Trade slides with neighbours

091023_10
A woman fuels up on imported petrol from Vietnam on the outskirts of Phnom Penh.

Official figures show Cambodia’s bilateral trade with Thailand and Vietnam continues to fall on a year-on-year basis, but the pace of decline is slowing.

TRADE figures released Thursday by the embassies of Vietnam and Thailand showed that Cambodia’s bilateral trade with its two neighbours continued to suffer in August, although with Thailand the pace of the downturn eased slightly.

In the first eight months of the year, trade with Thailand fell 30.66 percent, from US$1.518 billion in the same period last year to $1.052 billion, a slight improvement after bilateral trade dropped just over 31 percent in the first seven months.

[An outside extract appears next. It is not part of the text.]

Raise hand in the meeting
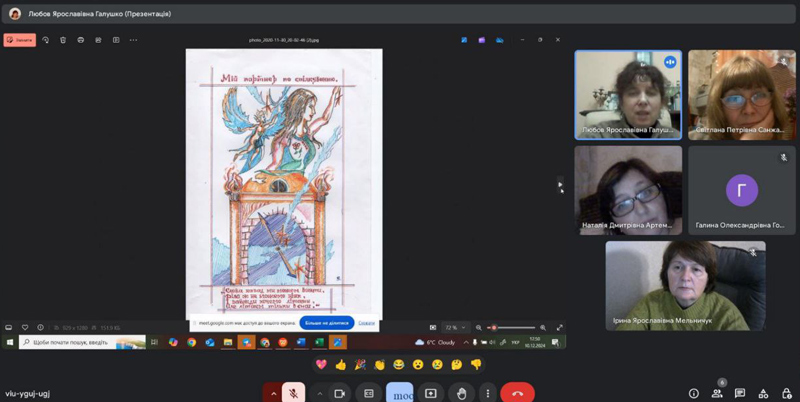 tap(460, 393)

The Thai embassy did not disclose monthly figures.

Trade with Vietnam was down more than 29 percent year on year in the first eight months, according to embassy figures, meaning August saw a steep decline in bilateral trade after the first seven months registered a decline of just 21.9 percent.

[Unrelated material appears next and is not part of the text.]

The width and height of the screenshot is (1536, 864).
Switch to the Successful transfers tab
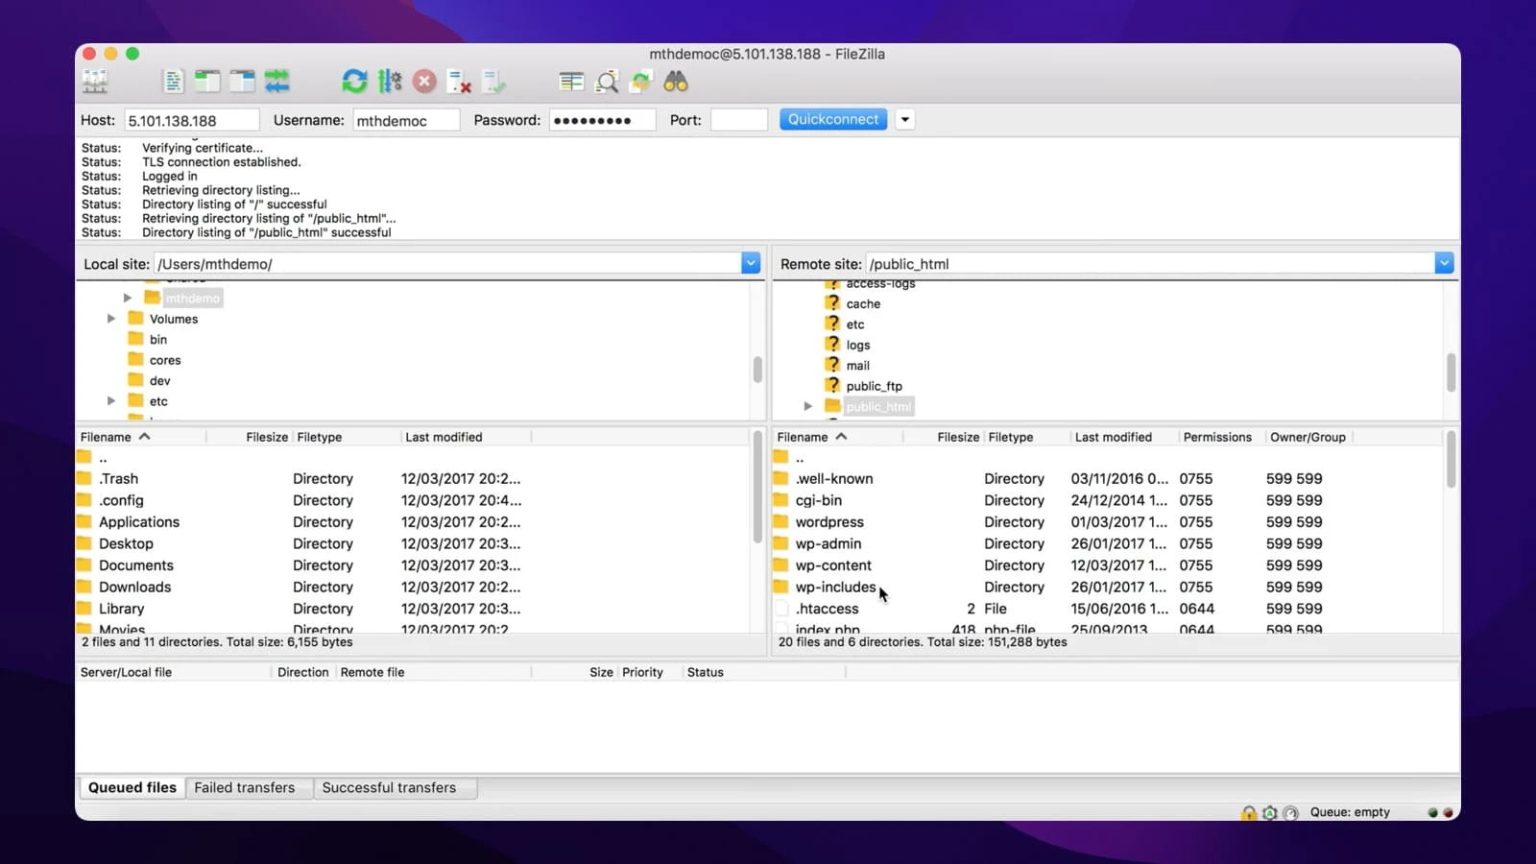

“It was really very severe because it is a time of crisis,” said Le Bien Cuong, commercial counsellor at the embassy, adding that he expected an overall drop of just 20 percent in trade for this year compared to 2008. “We are seeing that global trade is getting better, so our two-way trade will
also be good from now until next year.”

Figures showed trade with Vietnam fell from $1.197 billion in the first eight months of 2008 to $848 million during the same period this year.

Thai exports to Cambodia fell 31.4 percent over the first seven months compared with the same period last year after dropping 30.29 percent over the first eight months.

Thailand exported goods worth $1.013 billion in the first eight months, while Cambodia in return shipped just $39 million, mostly garments, unprocessed agricultural products, fish and recyclable metal.

Jiranan Wongmongkol, the director of the Thai embassy’s Foreign Trade Promotion Office, last month blamed the decline on the economic crisis rather than disagreements between Bangkok and Phnom Penh. She was unavailable for comment Thursday.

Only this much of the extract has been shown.